Apply what you read:
A. According to the forum discussion of Uncle Bob's programming books, how does the quoted passage define a responsibility in the context of the SRP?
B. Continue the forum discussion of Uncle Bob's programming books, picking up right after its last sentence.

Extracted text START

With TDD, you write the test before you write the code that passes the test. It's a strange way of thinking about things and one I find bloody difficult.
This by Uncle Bob Martin really goes through it well.
I recently asked my prof the same thing, and he recommended this: https://www.amazon.com/Software-Development-Principles-Patterns-Practices/dp/0135974445
A little older but apparently still very good. Haven't gotten to it yet tho so I can't really tell you more.
Robert C. Martin, a.k.a. Uncle Bob, initially wrote a book for Java (2002) before the C# (2006) book was written. The only version he seems to maintain, or at least I can find links for on GitHub, is Java.
The book has helped me understand concepts, and most consider Uncle Bob one of the essential authors of computer programming. The C# book has code throughout, especially Section 4, but I cannot find a downloadable source. You'd have to input by hand, page-by-page if you wanted the complete system.
> But no one explains what it's supposed to mean. How do we know what a "responsibility" is? A feature that's a "single responsibility" in my mind might very well be composed of 10 responsibilities in someone else's mind.
"What Is a Responsibility? In the context of the SRP, we define a responsibility to be “a reason for change.” If you can think of more than one motive for changing a class, then that class has more than one responsibility. This is sometimes hard to see. We are accustomed to thinking of responsibility in groups. For example, consider the Modem interface in Listing 8-1. Most of us will agree that this interface looks perfectly reasonable. The four functions it declares are certainly functions belonging to a modem.

Extracted text END
Data provided START

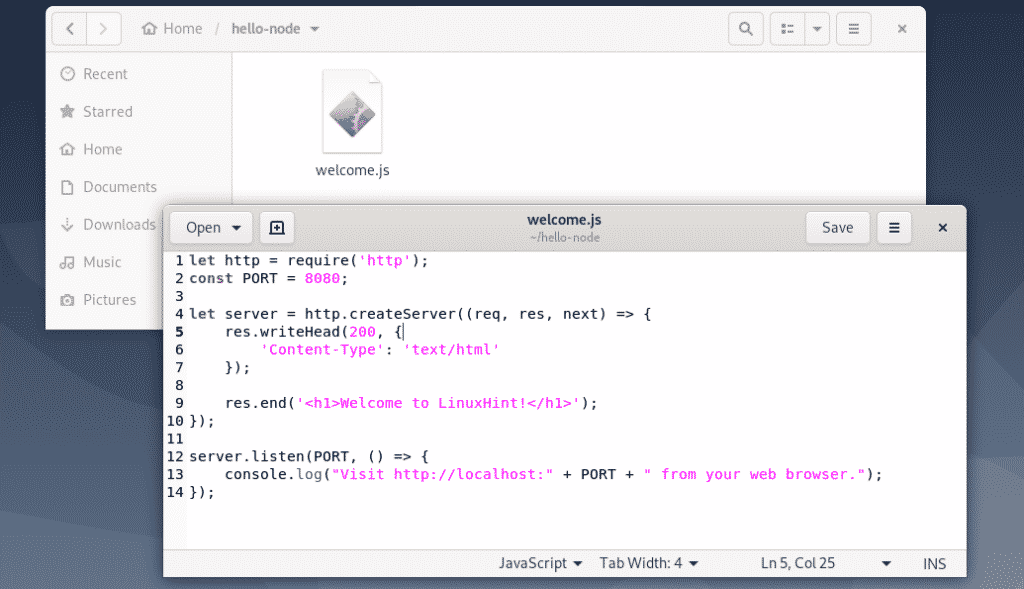Click the forward navigation arrow in Files
The image size is (1024, 589).
point(103,29)
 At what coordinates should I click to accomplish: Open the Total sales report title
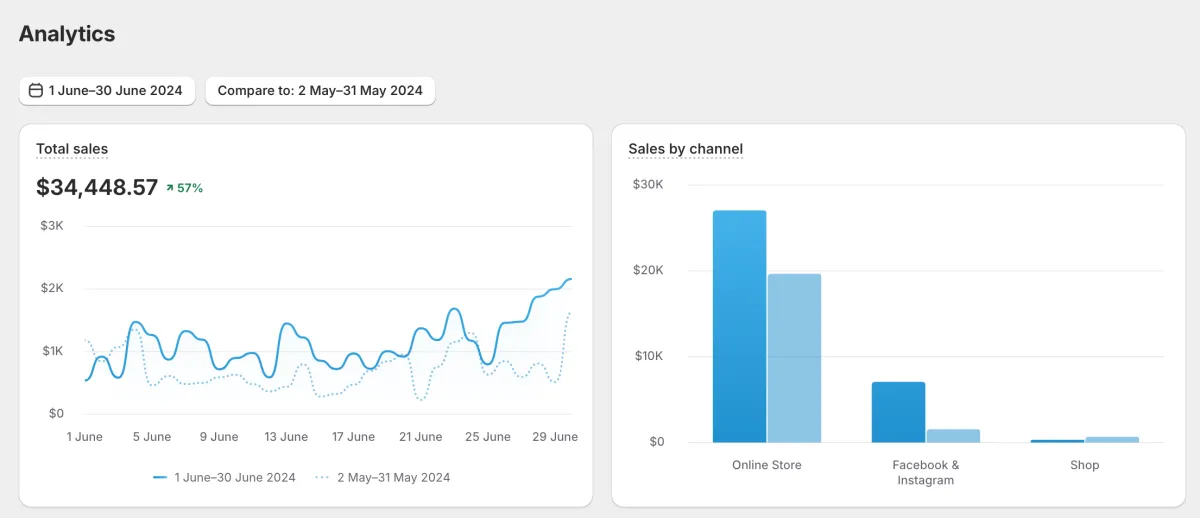72,149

Data provided END

Task responses:
A. As "a reason for change."

B.
Listing 8-1 Modem.java -- SRP Violation interface Modem { public void dial(String pno); public void hangup(); public void send(char c); public char recv(); }
However, there are two responsibilities being shown here. The first responsibility is connection manage- ment. The second is data communication. The dial and hangup functions manage the connection of the modem, while the send and recv functions communicate data. Should these two responsibilities be separated? That depends on how the application is changing. If the application changes in ways that affect the signature of the connection functions, then the design will smell of Rigidity because the classes that call send and recv will have to be recompiled and redeployed more often than we like. In that case the two responsibilities should be separated as shown in Figure 8-3. This keeps the client applica- tions from coupling the two responsibilities.
If, on the other hand, the application is not changing in ways that cause the the two responsibilities to change at different times, then there is no need to separate them. Indeed, separating them would smell of Needless Complexity . There is a corollary here. An axis of change is an axis of change only if the changes actually occur. It is not wise to apply the SRP, or any other principle for that matter, if there is no symptom."